Consommer belge a la cote

Du poulet à la moutarde, en passant par la farine, les légumes ou encore l'huile de cuisson; la quasi-totalité des armoires et du réfrigérateur de Thibault et Amélie sont remplis de produits belges.  Ils ont opté pour une alimentation raisonnée, qui privilégie les circuits courts et les liens avec les producteurs ou les éleveurs.

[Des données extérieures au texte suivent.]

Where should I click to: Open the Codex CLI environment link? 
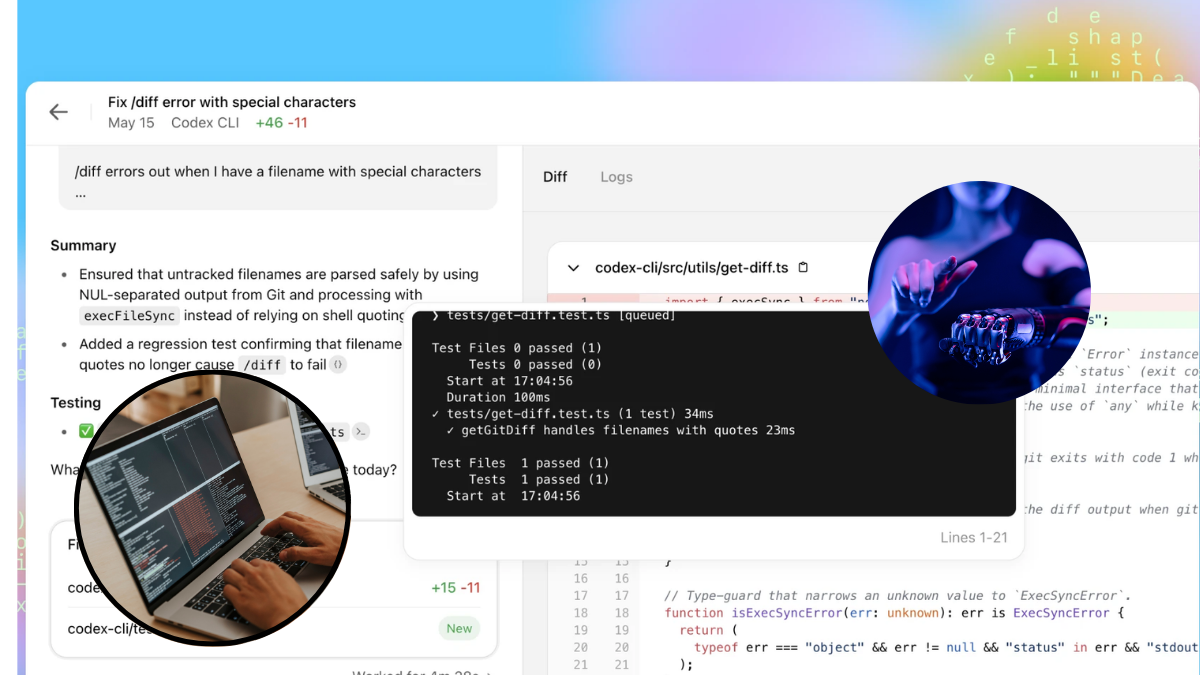click(204, 122)
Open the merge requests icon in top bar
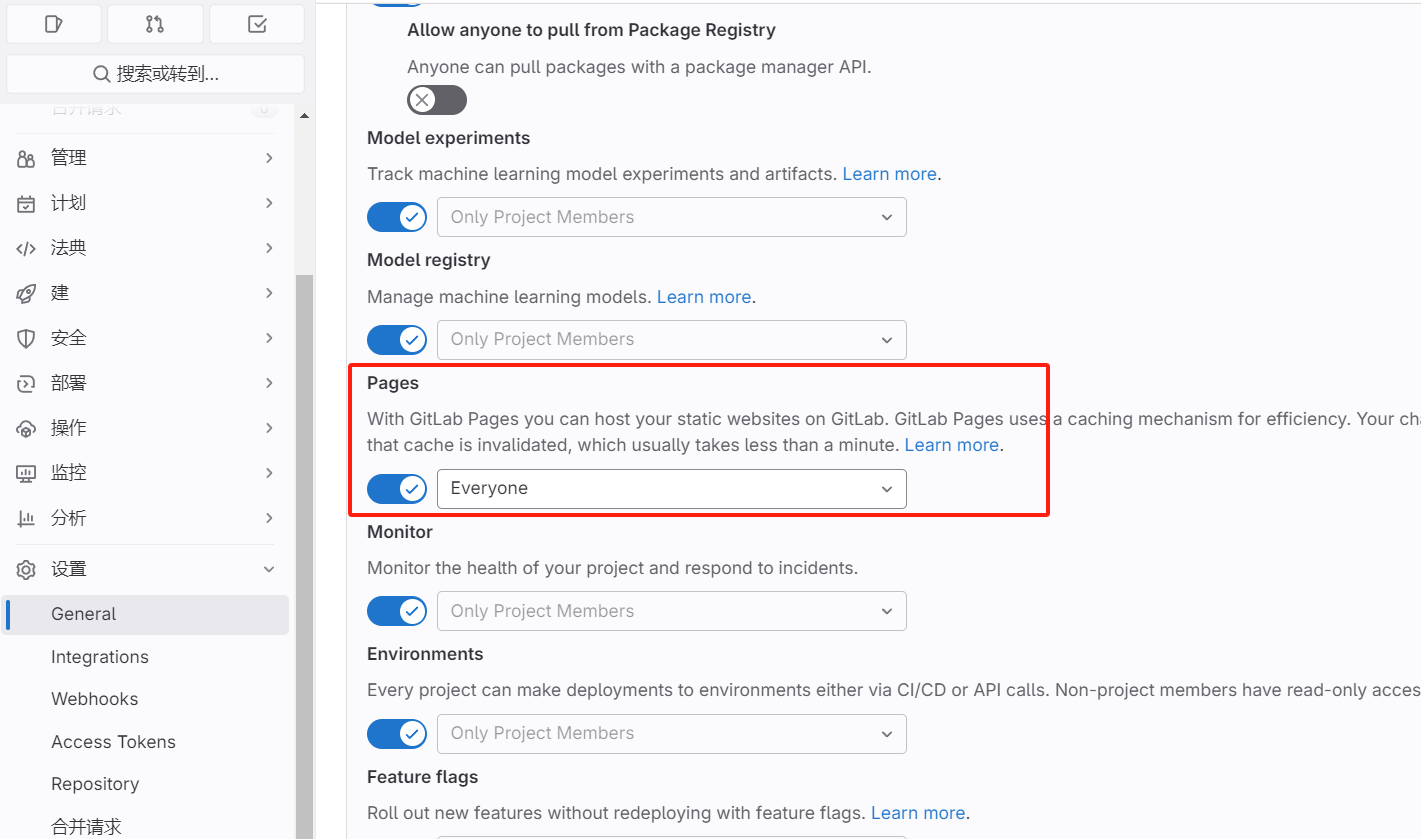This screenshot has height=839, width=1421. click(x=155, y=24)
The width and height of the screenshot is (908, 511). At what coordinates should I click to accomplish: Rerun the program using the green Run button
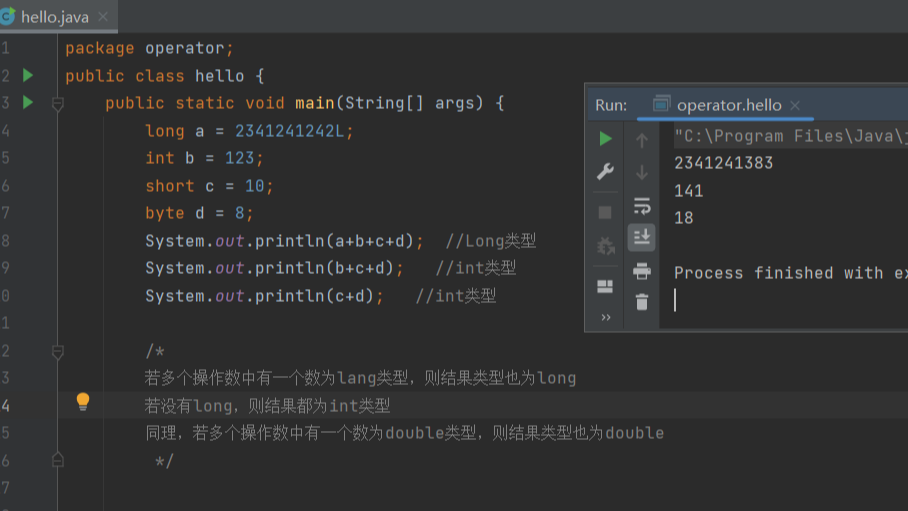605,138
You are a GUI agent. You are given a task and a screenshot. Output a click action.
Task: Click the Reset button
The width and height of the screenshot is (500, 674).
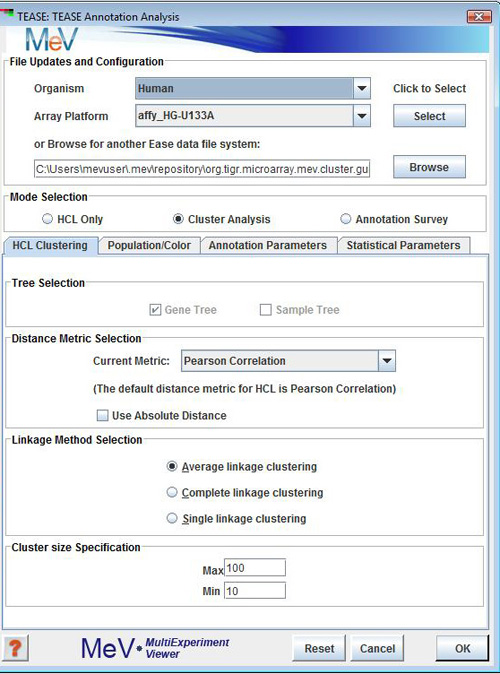point(319,648)
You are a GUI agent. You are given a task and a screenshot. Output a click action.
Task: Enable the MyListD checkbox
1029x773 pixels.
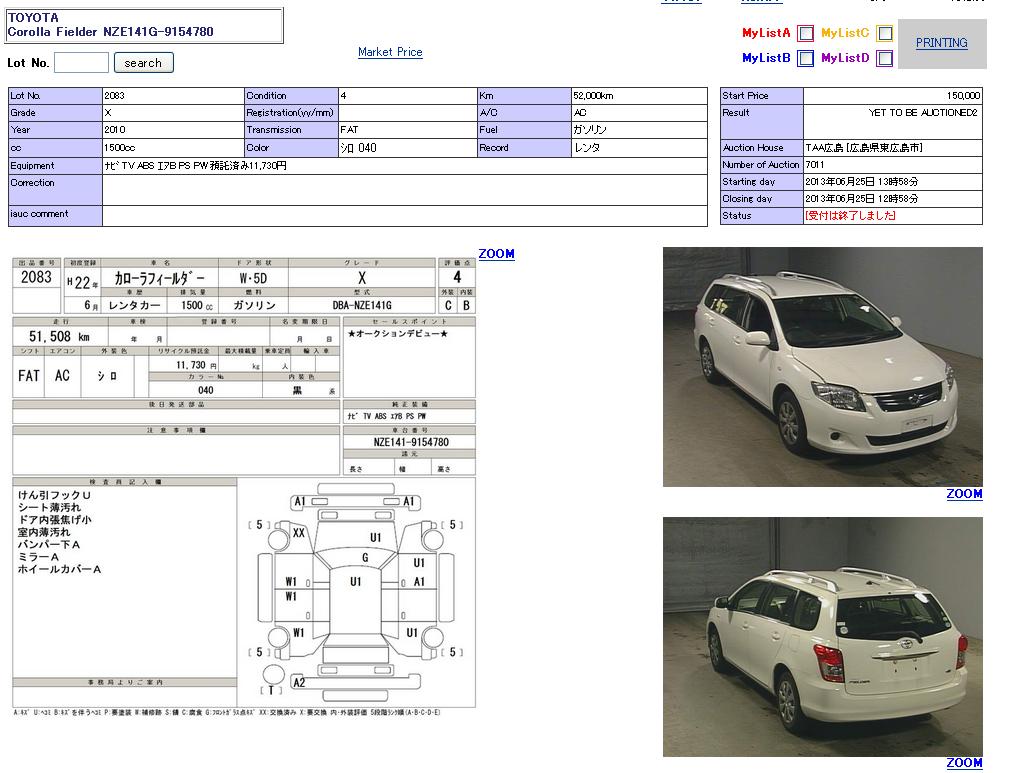884,59
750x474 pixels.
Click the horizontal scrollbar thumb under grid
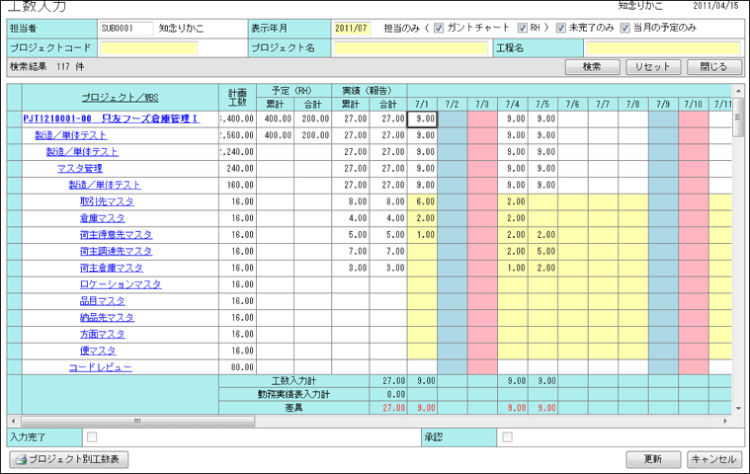[x=136, y=422]
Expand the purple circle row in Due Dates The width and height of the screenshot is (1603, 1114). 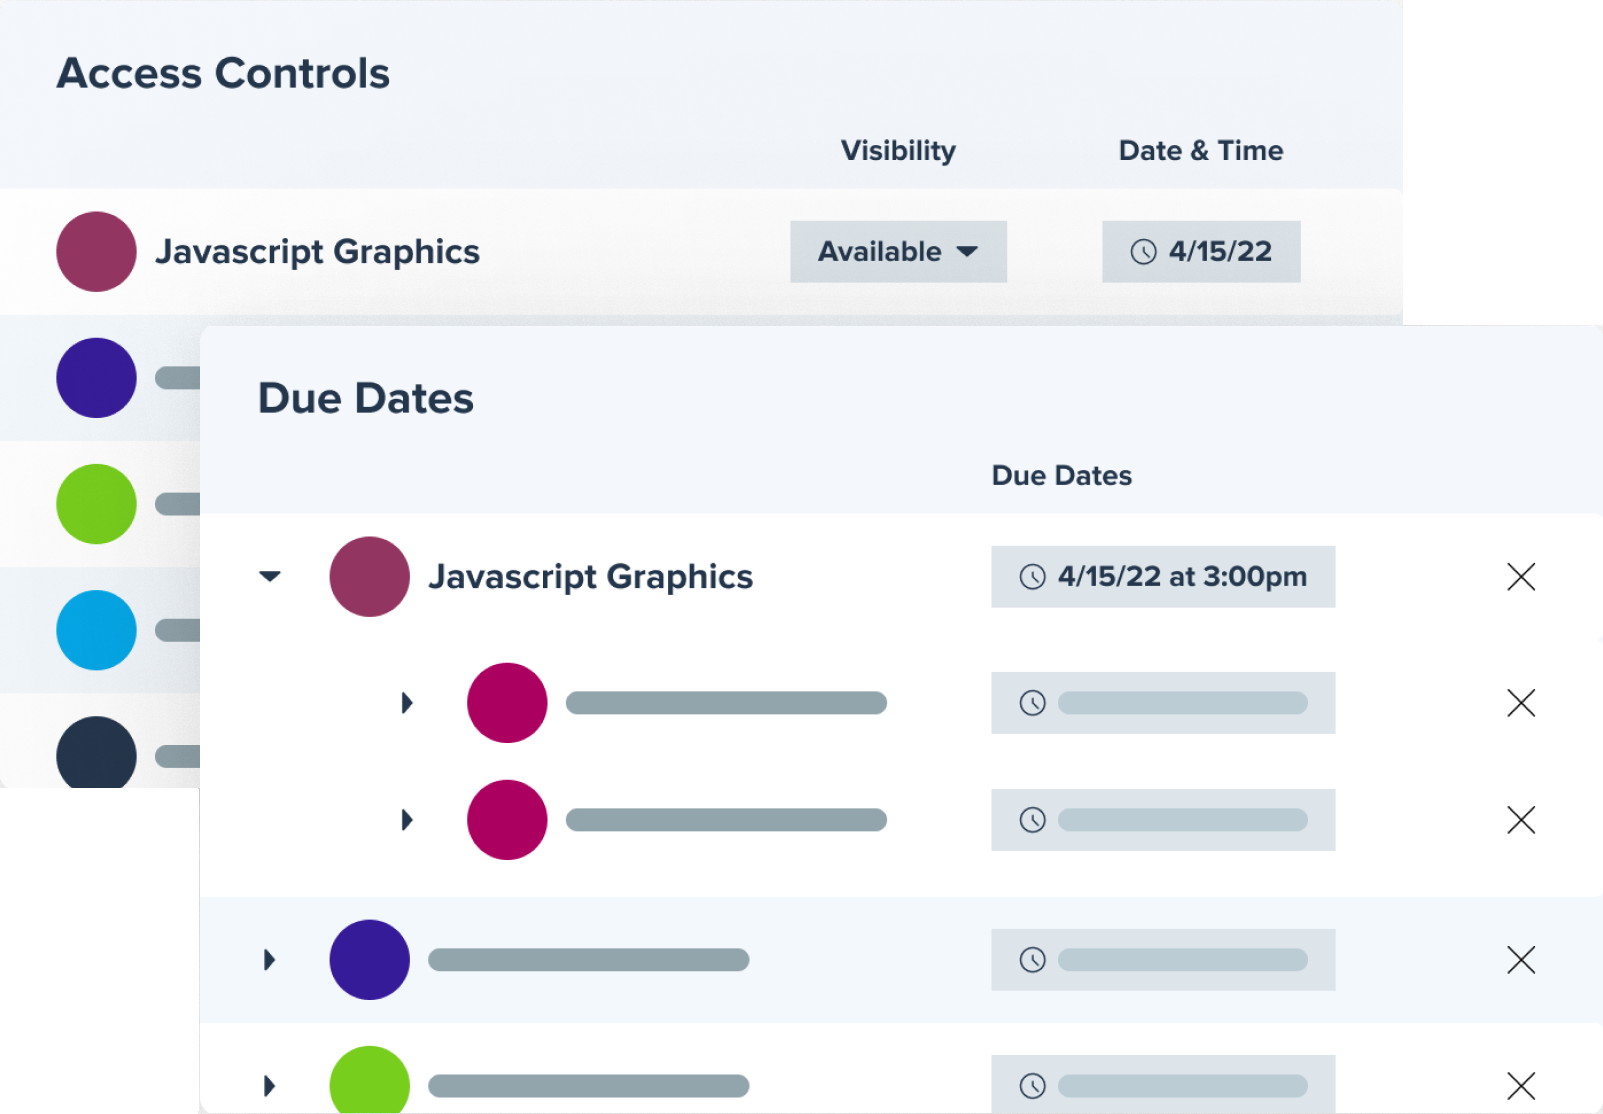(269, 960)
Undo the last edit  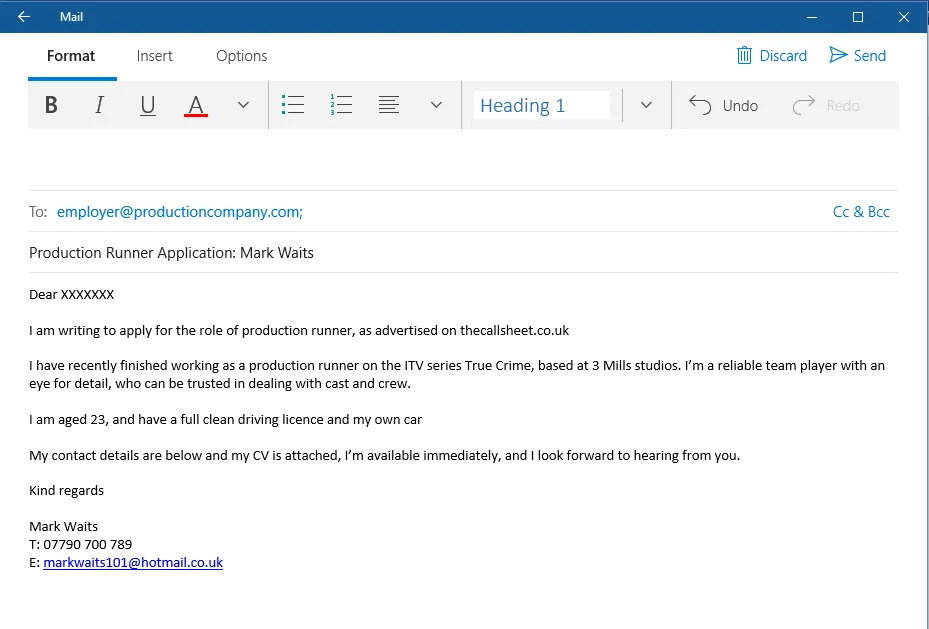723,104
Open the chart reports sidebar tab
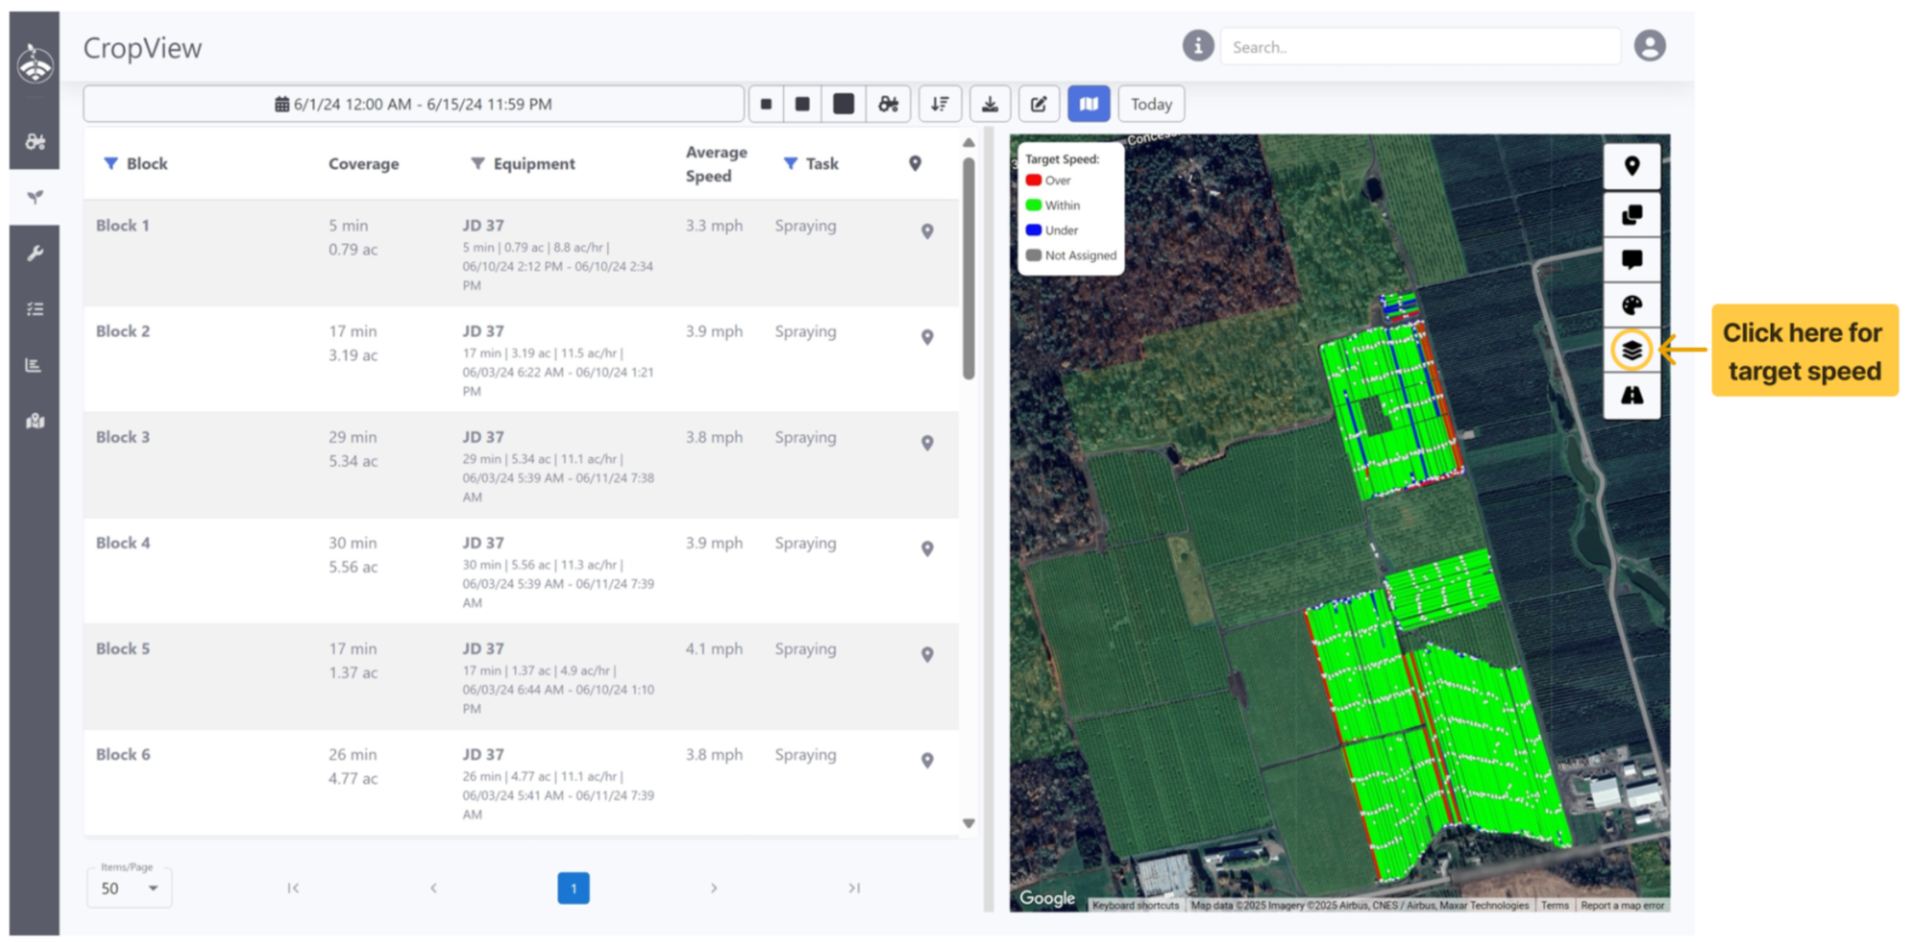The image size is (1920, 942). coord(35,365)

Il y a un an, juste avant leur défi, l’unique produit belge qui se trouvait dans leur cuisine était un sac de pommes de terre; une situation aberrante pour ce jeune couple qui a désormais changé de mode alimentaire sans aucune frustration. Pour Thibault Van Weyenbergh, ces nouvelles habitudes ne sont absolument pas restrictives. "On parle souvent d’un formatage marketing d’une industrie très pressante et pesante pour les gens. Nous avons dû nous délier de tous ces messages et accepter que nous n’avions plus besoin de Coca Cola ou de chips par exemple", explique-t-il.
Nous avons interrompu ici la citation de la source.